Edit the rows from the first one through the line holding "(1114, 342).", both included, by swapping "Identify" for "Locate" and leaving everything else unchanged. Leave the pictures out of your answer.

╭──

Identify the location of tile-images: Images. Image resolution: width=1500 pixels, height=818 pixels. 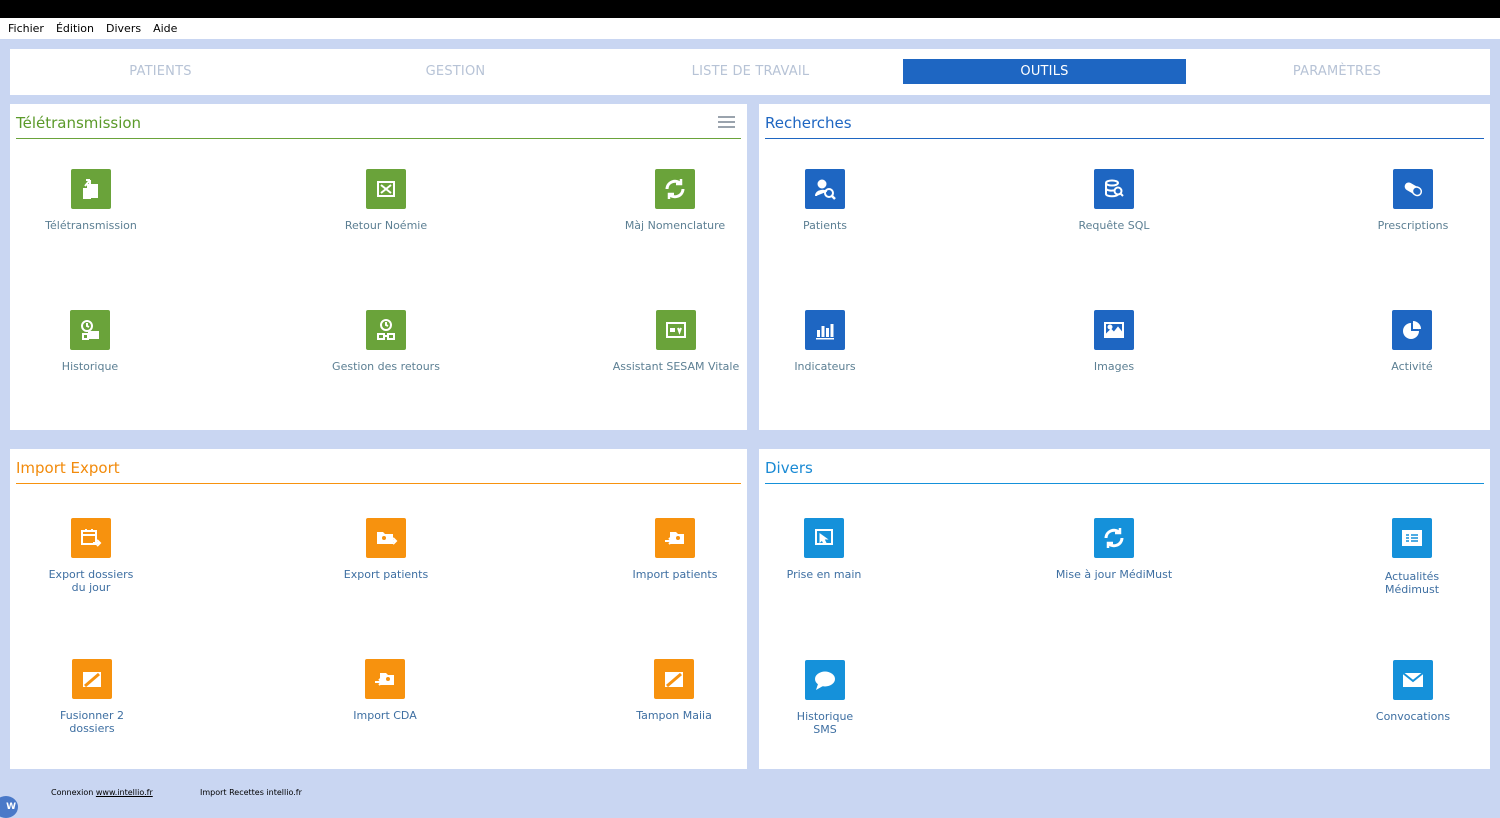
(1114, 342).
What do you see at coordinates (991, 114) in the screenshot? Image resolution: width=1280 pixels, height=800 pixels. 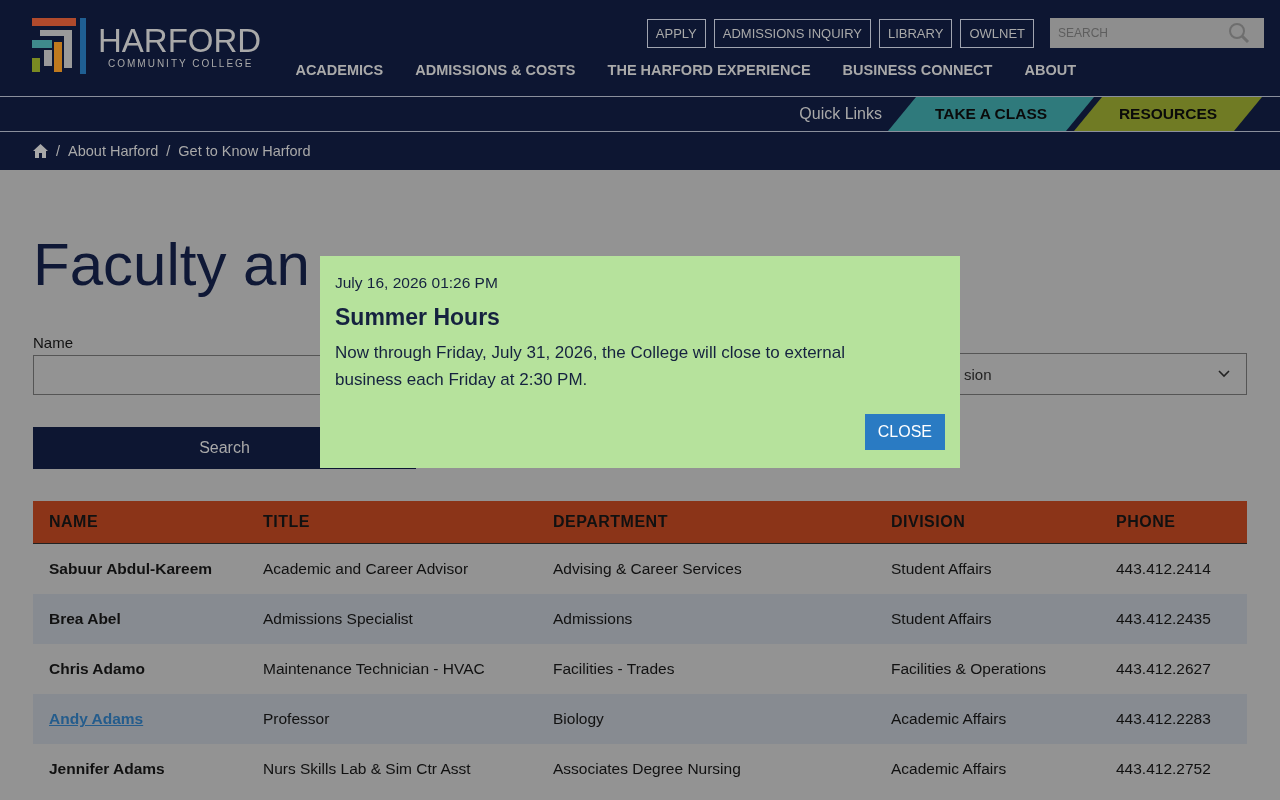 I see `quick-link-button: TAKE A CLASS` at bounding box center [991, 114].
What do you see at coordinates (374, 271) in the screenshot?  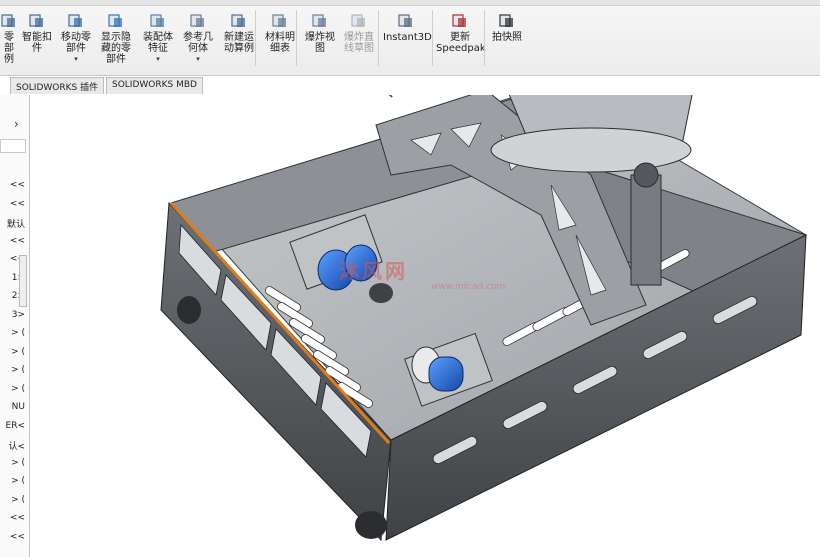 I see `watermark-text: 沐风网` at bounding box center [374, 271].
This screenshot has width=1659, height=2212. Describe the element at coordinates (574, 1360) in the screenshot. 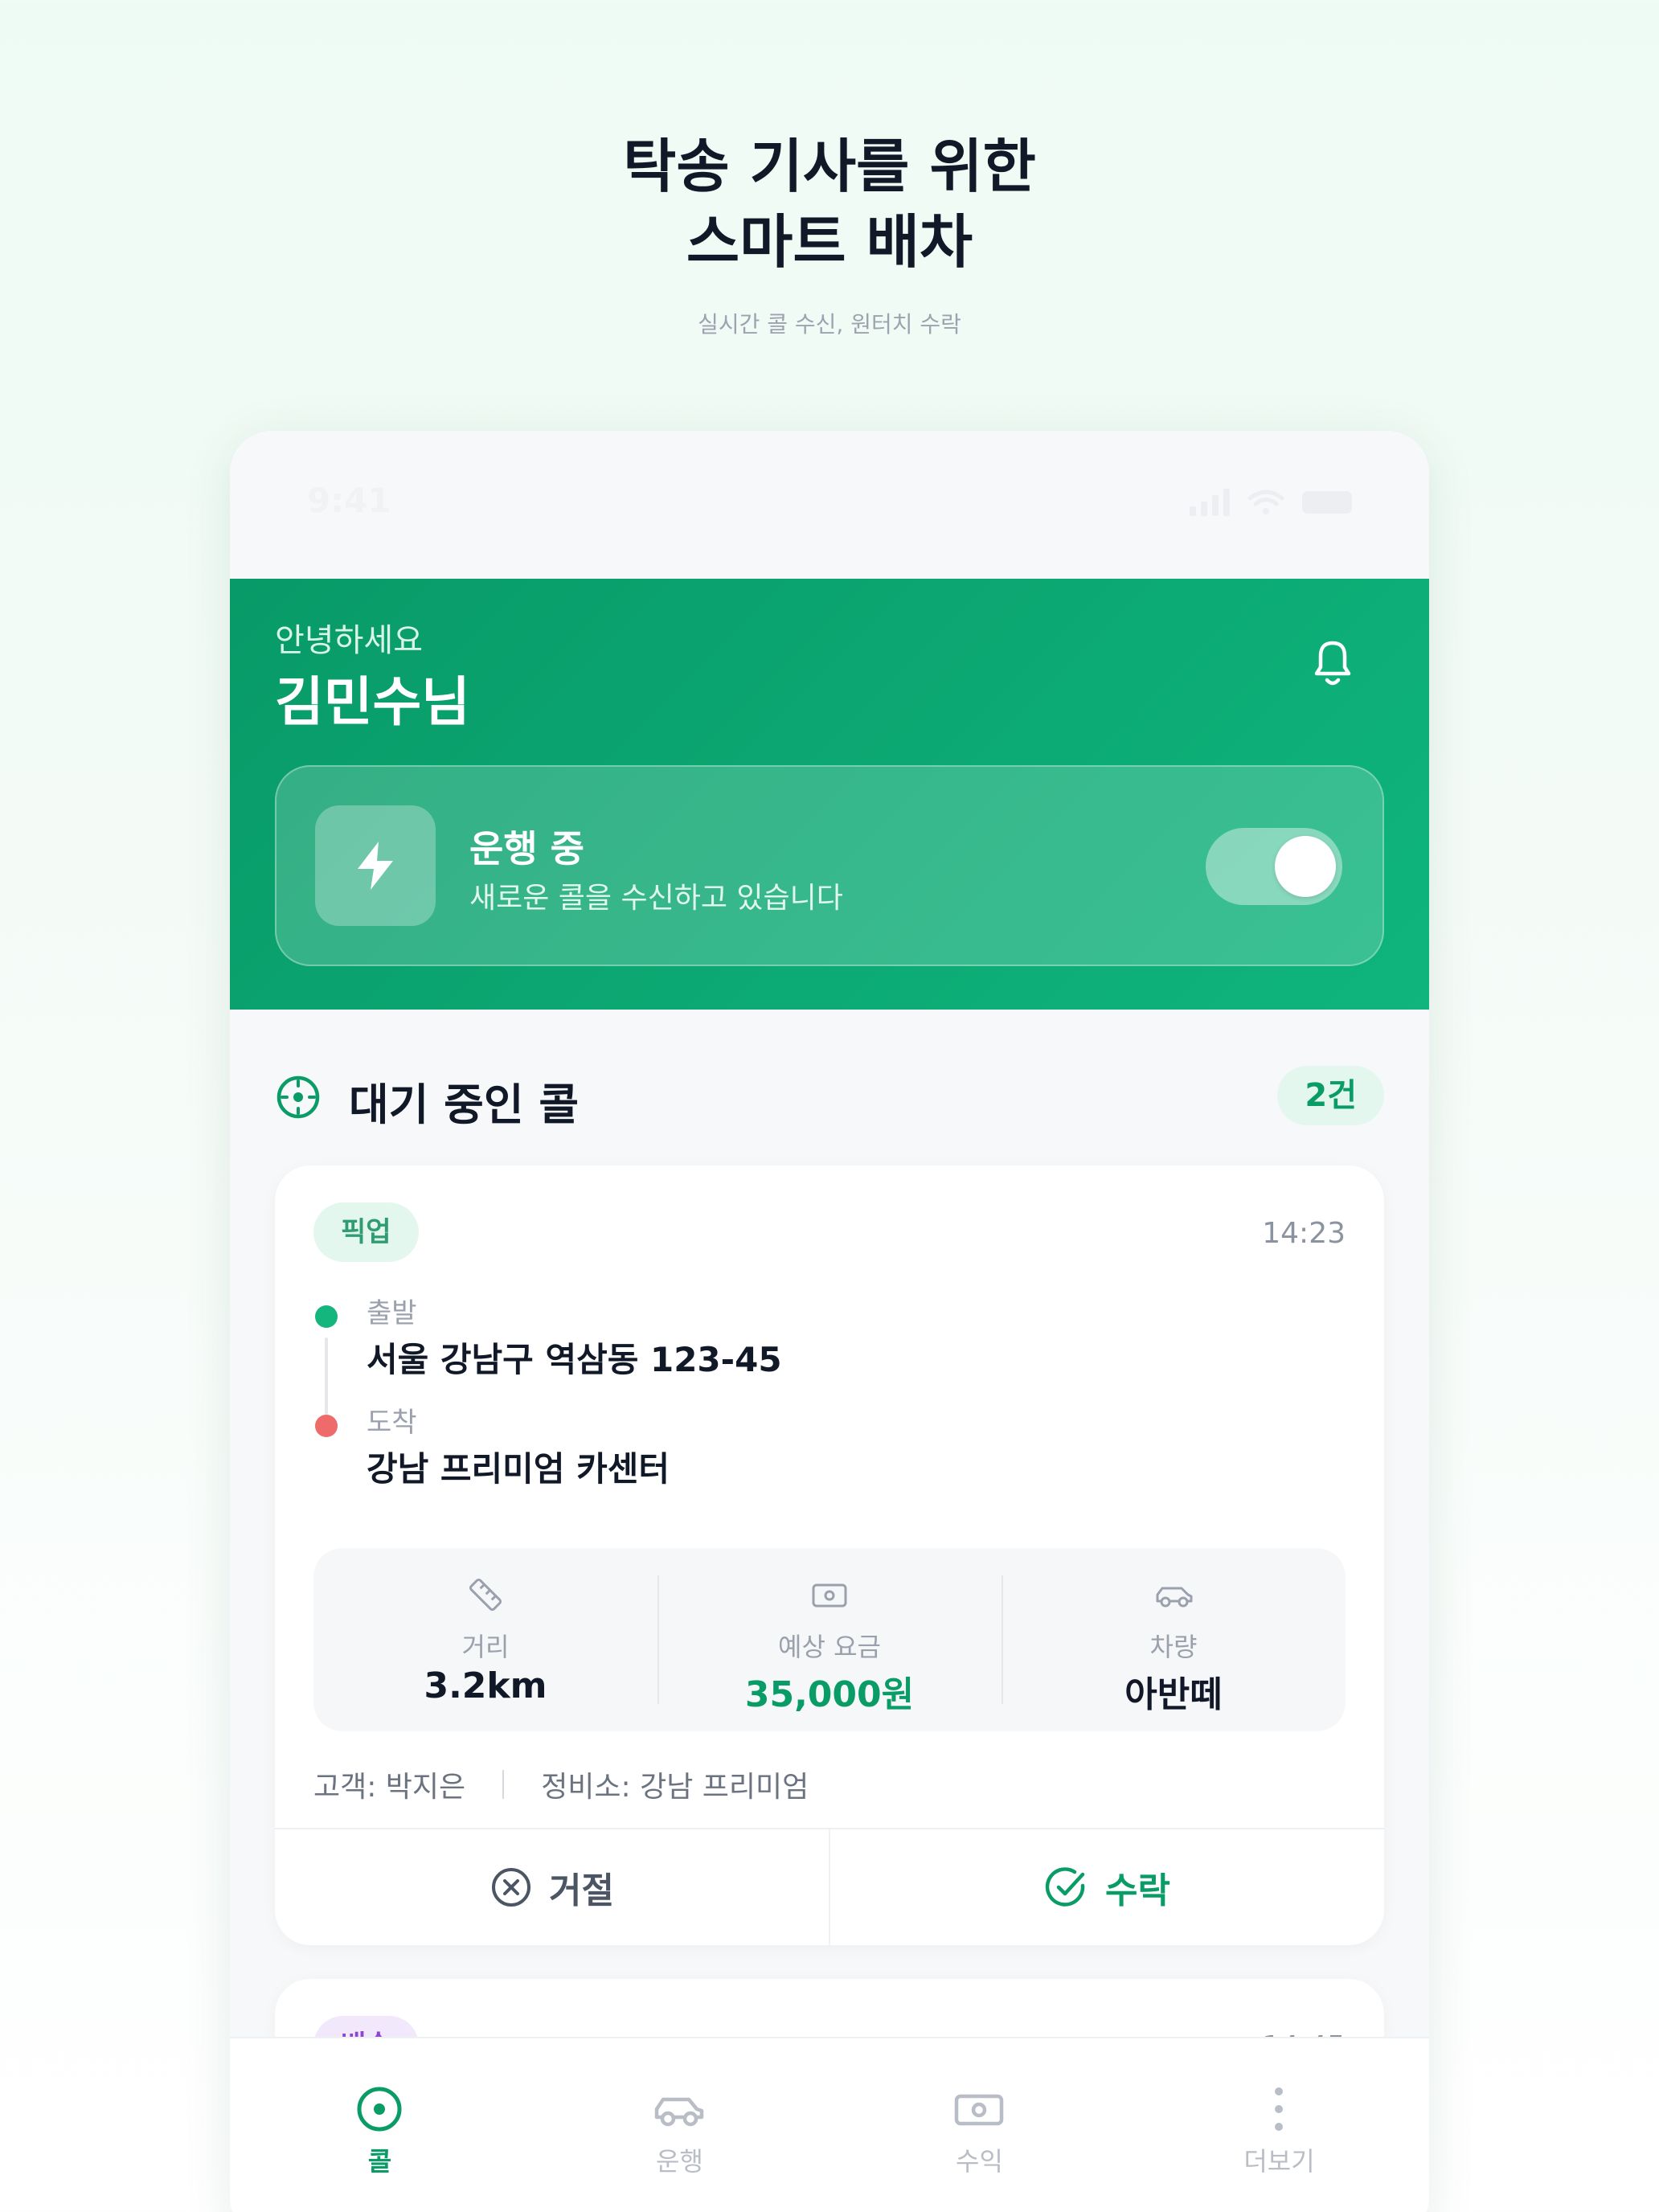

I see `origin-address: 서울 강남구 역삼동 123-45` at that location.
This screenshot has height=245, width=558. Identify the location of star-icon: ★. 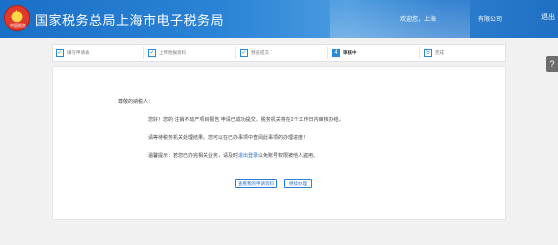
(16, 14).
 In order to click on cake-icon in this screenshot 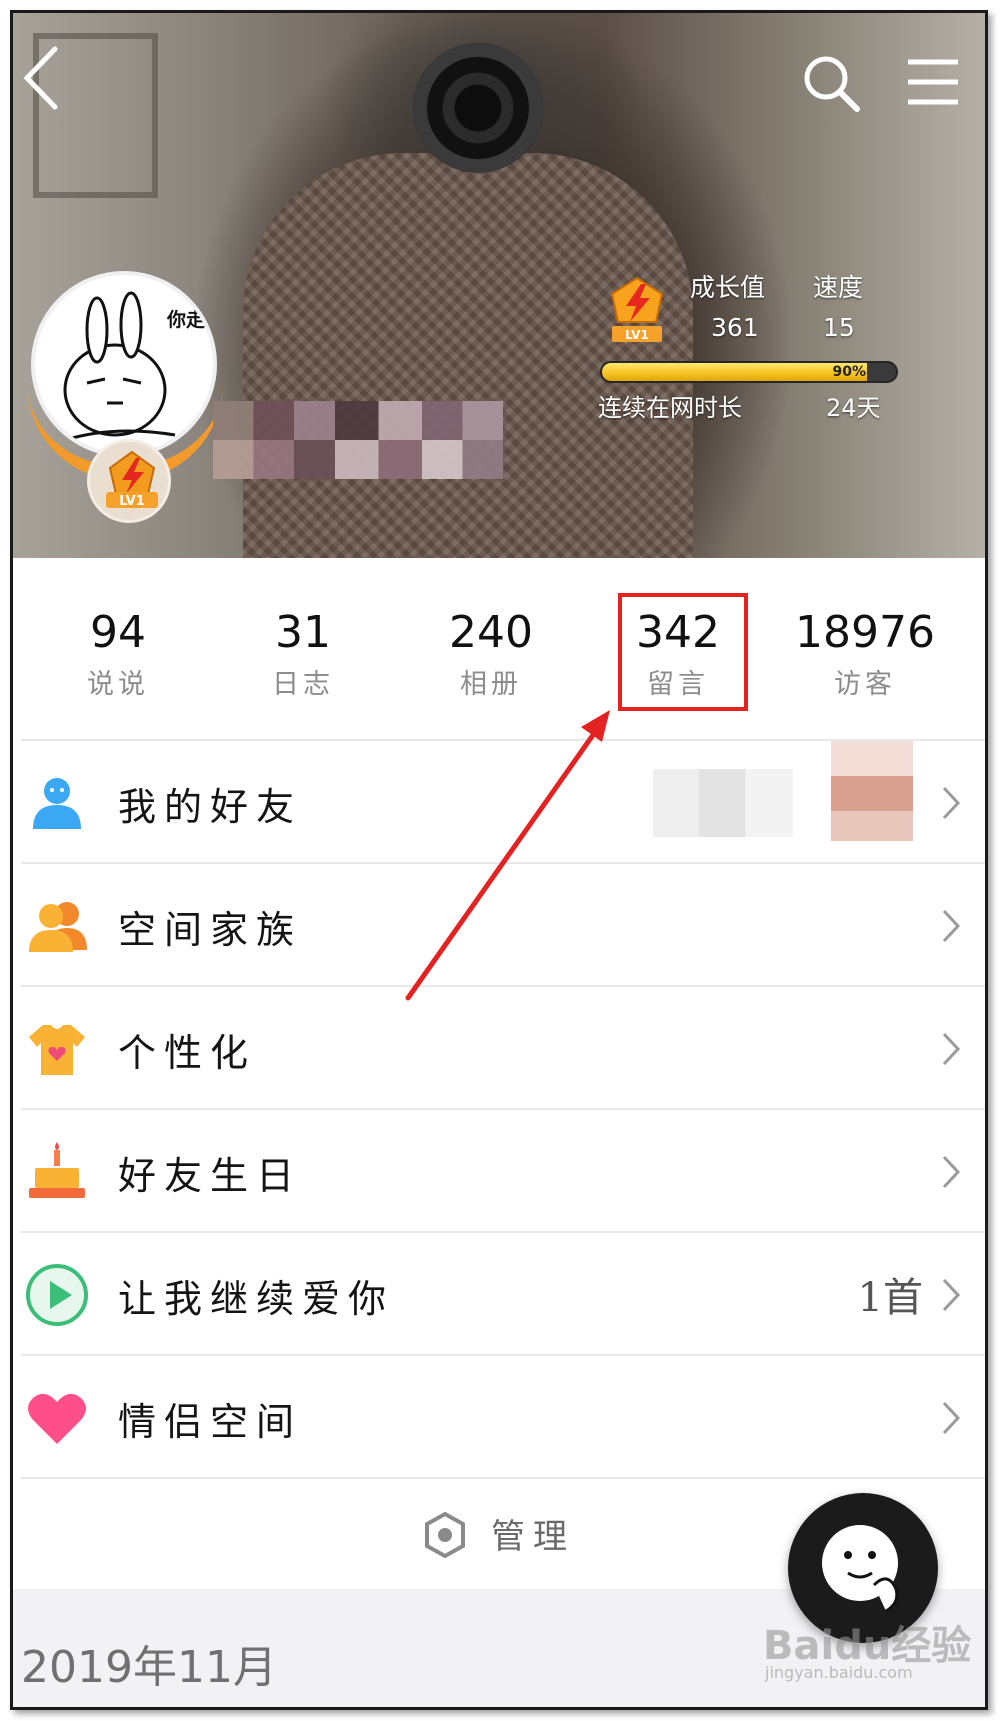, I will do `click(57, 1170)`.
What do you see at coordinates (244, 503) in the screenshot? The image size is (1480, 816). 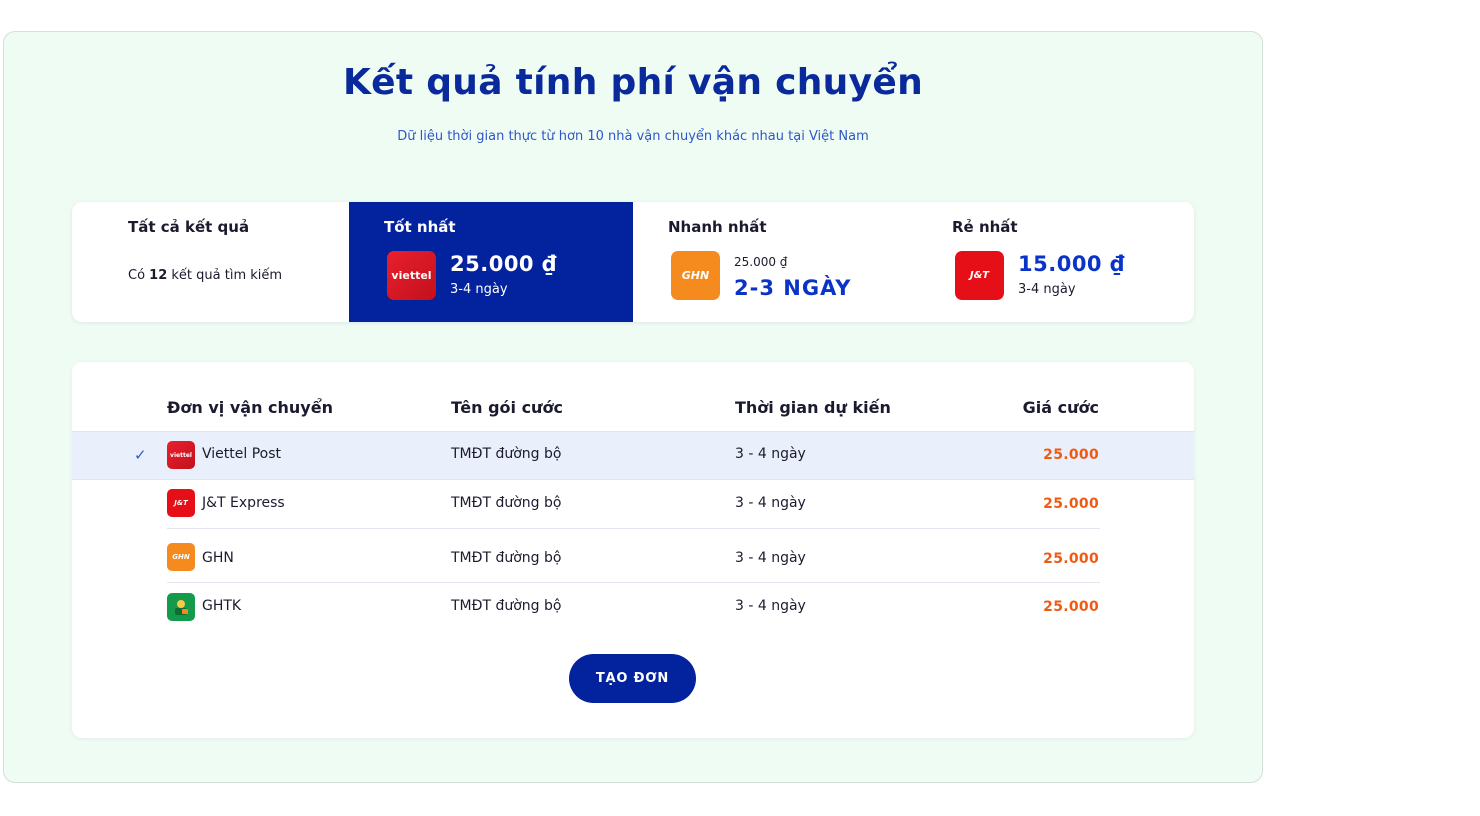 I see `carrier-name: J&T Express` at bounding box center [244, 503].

╰──

> [EXERCISE RESULT]
Locate the location of tile-images: Images. Image resolution: width=1500 pixels, height=818 pixels. 
(1114, 342).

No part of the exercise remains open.